What you need to do
Copy the records verbatim, starting with the first line and going on through the line containing "Action: [182, 218]", both ends included.

Task data
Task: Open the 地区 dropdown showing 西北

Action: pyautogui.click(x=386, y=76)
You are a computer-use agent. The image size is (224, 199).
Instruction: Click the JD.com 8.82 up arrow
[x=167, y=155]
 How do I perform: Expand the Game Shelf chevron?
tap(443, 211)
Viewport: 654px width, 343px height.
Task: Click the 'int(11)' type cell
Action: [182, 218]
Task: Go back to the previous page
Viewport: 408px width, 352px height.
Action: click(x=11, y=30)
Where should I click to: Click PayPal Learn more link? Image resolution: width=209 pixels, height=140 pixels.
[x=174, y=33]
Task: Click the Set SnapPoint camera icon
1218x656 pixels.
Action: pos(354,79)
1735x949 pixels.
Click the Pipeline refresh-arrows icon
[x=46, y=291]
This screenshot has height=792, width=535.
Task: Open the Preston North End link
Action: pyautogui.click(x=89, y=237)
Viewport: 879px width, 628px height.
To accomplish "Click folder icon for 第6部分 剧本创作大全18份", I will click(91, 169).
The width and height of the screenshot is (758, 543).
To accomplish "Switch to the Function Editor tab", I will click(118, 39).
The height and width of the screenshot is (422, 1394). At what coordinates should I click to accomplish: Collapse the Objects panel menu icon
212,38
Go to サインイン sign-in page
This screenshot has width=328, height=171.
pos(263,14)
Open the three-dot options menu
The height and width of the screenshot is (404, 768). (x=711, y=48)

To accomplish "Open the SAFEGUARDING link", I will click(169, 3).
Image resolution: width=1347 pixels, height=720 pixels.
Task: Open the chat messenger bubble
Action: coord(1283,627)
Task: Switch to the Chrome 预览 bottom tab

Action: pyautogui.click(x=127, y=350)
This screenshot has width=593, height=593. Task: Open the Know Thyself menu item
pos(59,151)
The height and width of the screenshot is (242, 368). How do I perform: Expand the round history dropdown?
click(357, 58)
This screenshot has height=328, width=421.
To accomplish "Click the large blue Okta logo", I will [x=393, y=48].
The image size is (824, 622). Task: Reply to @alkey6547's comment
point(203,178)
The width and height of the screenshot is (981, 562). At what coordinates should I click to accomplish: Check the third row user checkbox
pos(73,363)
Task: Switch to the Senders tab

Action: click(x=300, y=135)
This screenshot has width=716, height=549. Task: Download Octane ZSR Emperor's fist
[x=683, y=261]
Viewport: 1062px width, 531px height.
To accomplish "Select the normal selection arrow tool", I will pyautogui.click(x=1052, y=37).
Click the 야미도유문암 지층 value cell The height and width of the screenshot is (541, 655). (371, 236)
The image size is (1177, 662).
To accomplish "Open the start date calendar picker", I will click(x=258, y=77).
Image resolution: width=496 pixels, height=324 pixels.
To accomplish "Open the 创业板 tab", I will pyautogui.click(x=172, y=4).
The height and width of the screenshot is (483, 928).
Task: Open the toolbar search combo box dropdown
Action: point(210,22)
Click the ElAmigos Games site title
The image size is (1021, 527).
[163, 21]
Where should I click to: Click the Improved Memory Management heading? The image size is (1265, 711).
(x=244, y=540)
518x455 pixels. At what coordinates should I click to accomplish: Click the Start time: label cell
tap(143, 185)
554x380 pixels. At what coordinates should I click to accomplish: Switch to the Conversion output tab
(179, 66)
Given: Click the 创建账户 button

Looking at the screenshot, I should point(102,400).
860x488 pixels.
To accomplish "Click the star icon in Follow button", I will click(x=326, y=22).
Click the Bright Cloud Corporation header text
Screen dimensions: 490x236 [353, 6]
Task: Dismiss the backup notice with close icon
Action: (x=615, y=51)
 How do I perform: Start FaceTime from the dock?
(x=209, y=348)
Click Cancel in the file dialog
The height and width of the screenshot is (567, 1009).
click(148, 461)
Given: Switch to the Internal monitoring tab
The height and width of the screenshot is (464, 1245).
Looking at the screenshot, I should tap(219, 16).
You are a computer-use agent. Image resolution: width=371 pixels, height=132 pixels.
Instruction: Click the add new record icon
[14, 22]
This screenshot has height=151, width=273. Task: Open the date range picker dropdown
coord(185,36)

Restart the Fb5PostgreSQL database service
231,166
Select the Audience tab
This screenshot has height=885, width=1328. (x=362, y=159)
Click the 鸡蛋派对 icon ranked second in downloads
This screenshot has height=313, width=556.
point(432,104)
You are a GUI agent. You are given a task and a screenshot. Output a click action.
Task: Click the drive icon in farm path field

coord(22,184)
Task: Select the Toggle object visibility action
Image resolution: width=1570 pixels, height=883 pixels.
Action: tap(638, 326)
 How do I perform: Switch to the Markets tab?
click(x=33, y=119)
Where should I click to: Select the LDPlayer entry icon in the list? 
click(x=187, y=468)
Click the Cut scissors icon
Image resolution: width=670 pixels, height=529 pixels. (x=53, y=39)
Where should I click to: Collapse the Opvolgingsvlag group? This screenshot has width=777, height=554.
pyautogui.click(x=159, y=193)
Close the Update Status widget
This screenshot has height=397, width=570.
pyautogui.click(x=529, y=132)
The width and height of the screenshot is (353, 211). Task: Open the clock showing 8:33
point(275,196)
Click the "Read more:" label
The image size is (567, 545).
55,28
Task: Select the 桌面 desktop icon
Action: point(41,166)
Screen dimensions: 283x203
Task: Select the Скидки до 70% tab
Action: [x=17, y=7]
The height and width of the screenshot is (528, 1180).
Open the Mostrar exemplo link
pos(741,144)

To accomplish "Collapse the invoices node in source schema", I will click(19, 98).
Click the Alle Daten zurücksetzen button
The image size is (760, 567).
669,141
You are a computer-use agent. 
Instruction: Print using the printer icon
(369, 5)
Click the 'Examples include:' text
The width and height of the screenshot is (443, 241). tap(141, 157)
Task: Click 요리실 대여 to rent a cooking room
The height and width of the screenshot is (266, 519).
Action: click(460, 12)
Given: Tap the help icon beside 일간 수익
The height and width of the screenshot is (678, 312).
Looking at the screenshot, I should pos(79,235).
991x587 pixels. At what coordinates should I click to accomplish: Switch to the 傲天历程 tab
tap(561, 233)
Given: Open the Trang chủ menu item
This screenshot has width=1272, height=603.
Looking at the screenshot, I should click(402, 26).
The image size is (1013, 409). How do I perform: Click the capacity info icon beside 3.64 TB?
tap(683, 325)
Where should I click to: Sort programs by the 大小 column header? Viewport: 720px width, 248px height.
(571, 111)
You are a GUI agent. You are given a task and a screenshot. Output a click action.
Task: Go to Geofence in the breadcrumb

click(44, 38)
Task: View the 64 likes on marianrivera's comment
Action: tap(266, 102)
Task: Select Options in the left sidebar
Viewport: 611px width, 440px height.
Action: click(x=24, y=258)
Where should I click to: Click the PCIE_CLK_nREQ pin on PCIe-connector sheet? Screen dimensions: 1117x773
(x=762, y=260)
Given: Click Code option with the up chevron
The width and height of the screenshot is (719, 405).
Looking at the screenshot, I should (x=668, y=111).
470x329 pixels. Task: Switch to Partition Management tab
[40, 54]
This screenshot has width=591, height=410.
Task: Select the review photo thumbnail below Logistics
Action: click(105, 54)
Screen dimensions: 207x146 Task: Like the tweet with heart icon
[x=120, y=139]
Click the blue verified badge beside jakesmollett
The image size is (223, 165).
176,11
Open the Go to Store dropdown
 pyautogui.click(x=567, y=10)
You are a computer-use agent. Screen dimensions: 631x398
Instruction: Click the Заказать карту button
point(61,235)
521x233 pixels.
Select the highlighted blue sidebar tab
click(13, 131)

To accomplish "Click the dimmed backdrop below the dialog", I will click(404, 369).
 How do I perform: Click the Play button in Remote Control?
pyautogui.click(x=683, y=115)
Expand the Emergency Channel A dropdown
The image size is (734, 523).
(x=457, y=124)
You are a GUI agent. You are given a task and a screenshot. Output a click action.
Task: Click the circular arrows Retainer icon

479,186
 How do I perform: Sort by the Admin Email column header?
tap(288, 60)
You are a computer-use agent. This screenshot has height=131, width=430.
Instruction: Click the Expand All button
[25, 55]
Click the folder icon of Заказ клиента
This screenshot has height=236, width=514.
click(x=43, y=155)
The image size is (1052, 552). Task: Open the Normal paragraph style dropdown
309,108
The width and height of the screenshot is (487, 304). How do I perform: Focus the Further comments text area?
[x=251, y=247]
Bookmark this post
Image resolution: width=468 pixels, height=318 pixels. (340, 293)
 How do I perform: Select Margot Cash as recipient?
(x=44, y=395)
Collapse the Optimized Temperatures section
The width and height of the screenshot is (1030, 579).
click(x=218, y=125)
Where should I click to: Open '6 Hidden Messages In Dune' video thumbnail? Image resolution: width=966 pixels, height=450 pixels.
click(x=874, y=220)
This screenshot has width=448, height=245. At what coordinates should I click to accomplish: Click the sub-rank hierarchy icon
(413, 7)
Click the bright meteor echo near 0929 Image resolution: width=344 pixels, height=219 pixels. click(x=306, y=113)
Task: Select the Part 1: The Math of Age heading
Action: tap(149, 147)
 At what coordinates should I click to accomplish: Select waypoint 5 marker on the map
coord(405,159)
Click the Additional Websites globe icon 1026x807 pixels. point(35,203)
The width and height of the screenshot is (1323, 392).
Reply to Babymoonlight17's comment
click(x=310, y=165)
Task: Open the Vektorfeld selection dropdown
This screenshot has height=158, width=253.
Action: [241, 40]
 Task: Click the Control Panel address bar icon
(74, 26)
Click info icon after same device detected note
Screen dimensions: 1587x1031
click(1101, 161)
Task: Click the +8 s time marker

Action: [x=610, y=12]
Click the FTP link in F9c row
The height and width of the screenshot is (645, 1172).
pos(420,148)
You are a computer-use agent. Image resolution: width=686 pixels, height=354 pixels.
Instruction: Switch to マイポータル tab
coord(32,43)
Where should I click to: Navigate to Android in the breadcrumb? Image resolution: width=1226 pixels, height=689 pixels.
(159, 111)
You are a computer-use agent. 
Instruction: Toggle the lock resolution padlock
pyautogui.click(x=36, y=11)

The output
Task: Open the 地区 dropdown showing 西北

Action: pyautogui.click(x=386, y=76)
You are a computer-use agent. The image size is (224, 199).
Instruction: Click the JD.com 8.82 up arrow
[x=167, y=155]
 How do I perform: Expand the Game Shelf chevron?
tap(443, 211)
Viewport: 654px width, 343px height.
Task: Click the 'int(11)' type cell
Action: [182, 218]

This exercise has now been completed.